このブータンの行動がこれまでのイスラム商人独占市場に風穴を空けたような形になり、コーヒーにより莫大な利益をあげていたイスラム社会の貿易が少しずつ終焉へと向かっていくこととなる。
今日、中南米でのコーヒー栽培が盛んだが、それを広めたのは18世紀前半にフランス海軍に所属していた、将校ド・クリューだといわれている。
彼は、航海中、自分の飲み水を注いでまでコーヒーの苗木を守り、無事フランス領マルチニーク島に運んだという逸話が残っている。これがやがて中南米へと広がっていった。
このように、コーヒーの広まりと同時に、コーヒーの栽培も世界各地へ拡大していった。
地中海貿易によって、早くからイスラム圏と交易を行なっていたイタリア。一説によれば、ヨーロッパ最初のカフェは、ヴェネツィアで誕生したといわれています(1645年)。17〜18世紀半ばにかけて各地にカフェが登場しますが、そのなかには現在まで続いているものも。カフェ史として特筆すべきは、カフェはイタリアでカウンターを備えた「バール」の形態に徐々に変わっていったことです。
ドイツでも17世紀後半から18世紀前半にかけて、ハンブルクやライプツィヒ、ベルリンなどの都市でカフェが登場しています。しかし、それを圧倒する形で、ドイツでは女性たちが家庭でコーヒーを楽しむ習慣が広がっていきました。「コーヒー・クレンツへェン 」と呼ばれる集まりで、かのJ・S・バッハが作曲した『コーヒー・カンタータ』には、コーヒーに夢中ぬなる女性に対する男性陣の困惑が描かれています。

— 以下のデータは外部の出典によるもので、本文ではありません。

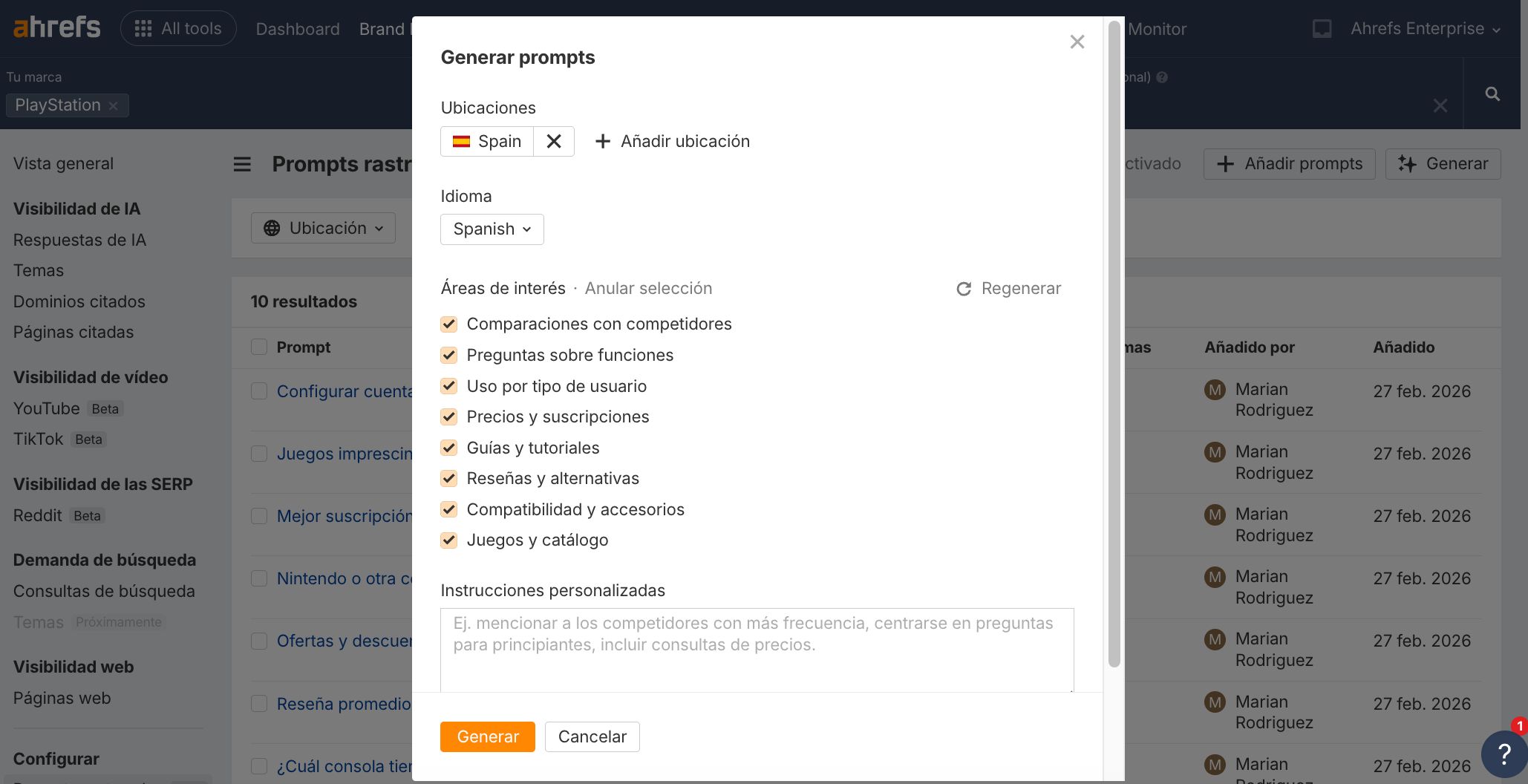Open the Dashboard menu item
1528x784 pixels.
298,29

アメリカ最初のコーヒーハウスは、1689年には営業を開始していたとされるボストンの「ロンドン・コーヒーハウス」です。その後、ニューヨークやフィラデルフィアといった都市にコーヒーハウスができますが、コミュニティにおけるパブリックスペースの役割も担ったいたようです。

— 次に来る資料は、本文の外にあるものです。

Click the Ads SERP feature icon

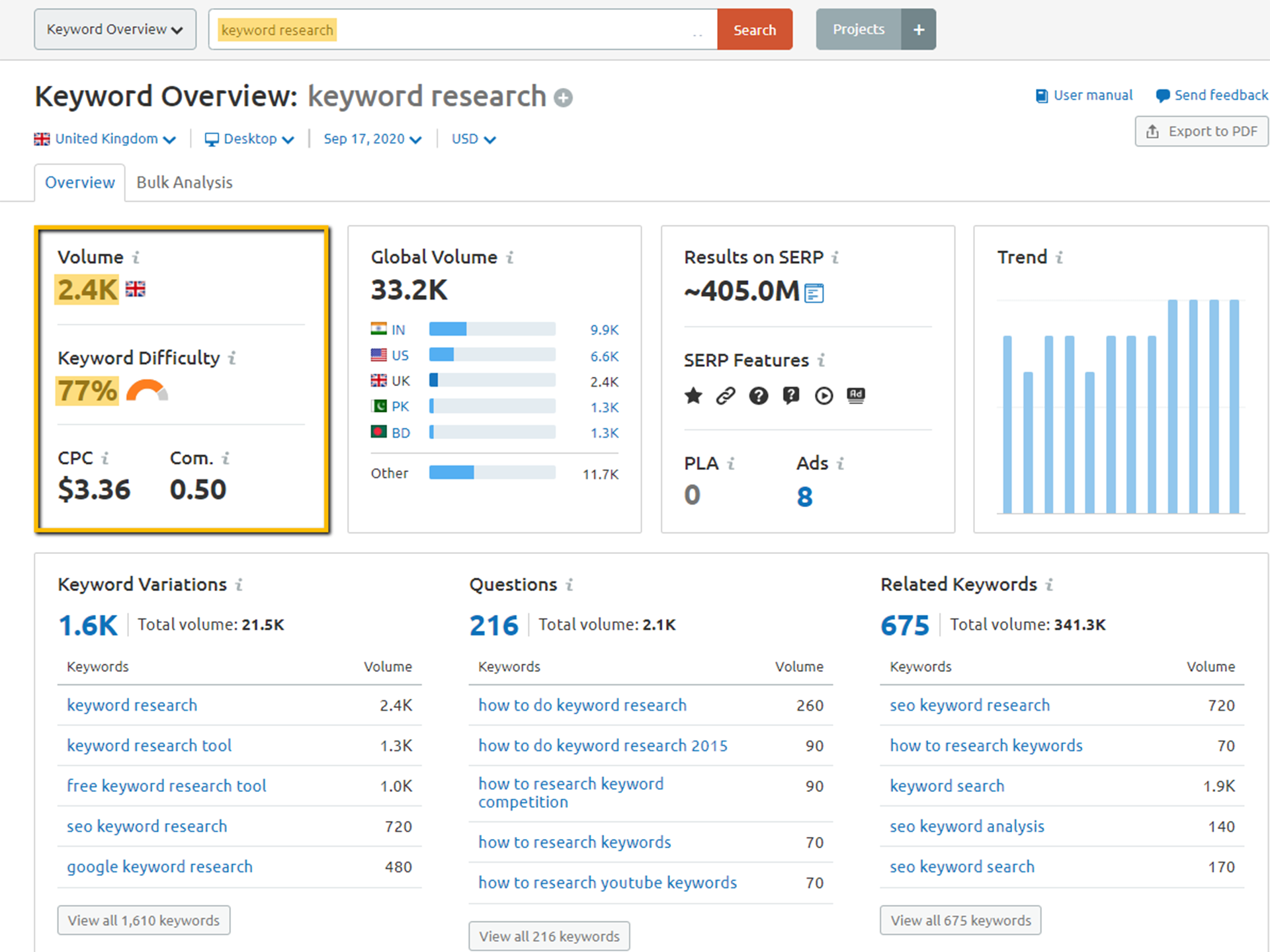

1773年にはボストン沖に停泊していたイギリス東インド会社の船を市民が襲撃し、積み荷の紅茶を海中に投棄するという「ボストン茶会事件」が起きますが、これをきっかけにアメリカは紅茶よりもコーヒーを好む国となり、西部開拓時代を経て、世界最大のコーヒー消費国となっていきます。
アフリカ西岸地域の植民地でプランテーション経営を開発した欧州の植民地大国は、その後新大陸の植民地でプランテーションを拡大する過程で、何百万人にも上るアフリカ人を奴隷として輸送した。植民地大国による最初期のプランテーション経営例は砂糖であり、これは西半球における欧州諸国の植民地開発の基盤となったが、恐ろしいほどの勢いでプランテーションが発展した理由はその適応性にある。何を生産するかなどは経営者の眼中になかった。投入プロセスとしてアフリカ人奴隷の輸入が安定して続く限り、その恐るべき効率性で栽培できるものは何でも産物として収穫した。これはアメリカ大陸における他の植民地作物栽培に、いとも簡単に適応できる生産体制であった。例として、バージニアのタバコ、ジョージアの綿花、南部のコーヒーなどが挙げられる。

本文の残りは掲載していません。